François Mauriac
Un cimetière ne nous attriste que parce qu’il est le seul endroit du monde où nous ne retrouvions nos morts. Partout ailleurs, nous les portons avec nous. Il suffit de fermer les yeux pour sentir ce souffle contre notre cou et, sur notre épaule, cette main fidèle. Non, ce n’est pas autour de la pierre qui les recouvre que nos morts se pressent, si nous les appelons.

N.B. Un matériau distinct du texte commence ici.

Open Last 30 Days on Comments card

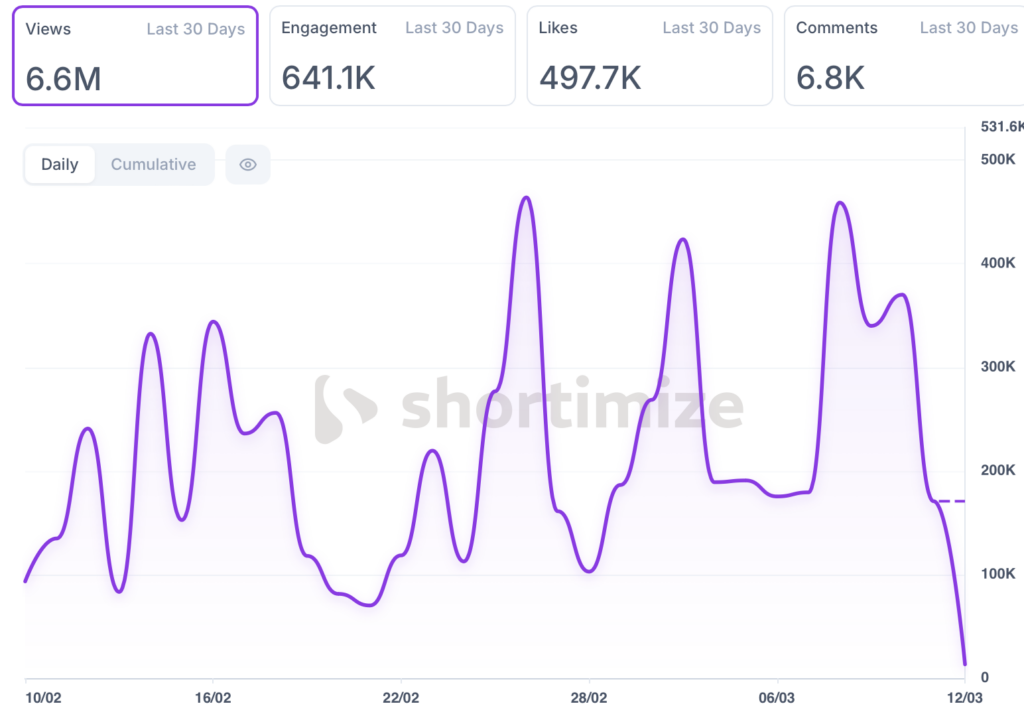(x=968, y=29)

Mais quel chrétien, après la communion, n’a vu apparaître, un à un, leurs visages tendres ou graves – comme si la petite hostie brûlant en lui les attirait hors des ténèbres -, comme s’ils voulaient rompre ce pain avec leur fils survivant, avoir part à cette merveille. Et même le grand-père disparu dans notre enfance, dont nous nous rappelons à peine une parole, une attitude; même ce père emporté en pleine jeunesse dont nous n’avons gardé aucun souvenir, nous les reconnaissons, nous ne les confondons avec aucun autre, nous sommes sûrs que ce sont eux. Et peut-être cette femme qui a perdu un tout petit enfant, qu’elle aura été la seule à pleurer, n’éprouve-t-elle pas l’ombre d’un doute devant ce visage qui lui sourit, le visage de son fils grandi et épanoui en Dieu. Et derrière les plus proches, nous pressentons une foule avide et silencieuse – triomphante? souffrante? nous ne le savons pas. Mais ils nous envahissent, à cette minute après la communion: ils vivent en nous, pressés autour de Celui qui les a aimés, comme Il nous a aimés.
Cette venue muette et douce de ceux qui nous ont précédés dans la paix, en avons-nous jamais été témoins, devant leur tombe? Non, sans doute; mais peut-être n’est-ce pas pour les retrouver que nous devons accomplir ce pèlerinage. Après nous être inclinés sur ces restes, rappelons-nous quelle est notre croyance à leur sujet, notre immense espérance. Dans le Credo, nous affirmons notre foi en la résurrection de la chair. La résurrection de la chair… qui de nous y arrête sa pensée? Nous devrions tressaillir de joie, si cette foi était en nous vivante. Un cimetière, voilà le lieu où il faut oser contempler notre espérance, nous qui l’avons gardée.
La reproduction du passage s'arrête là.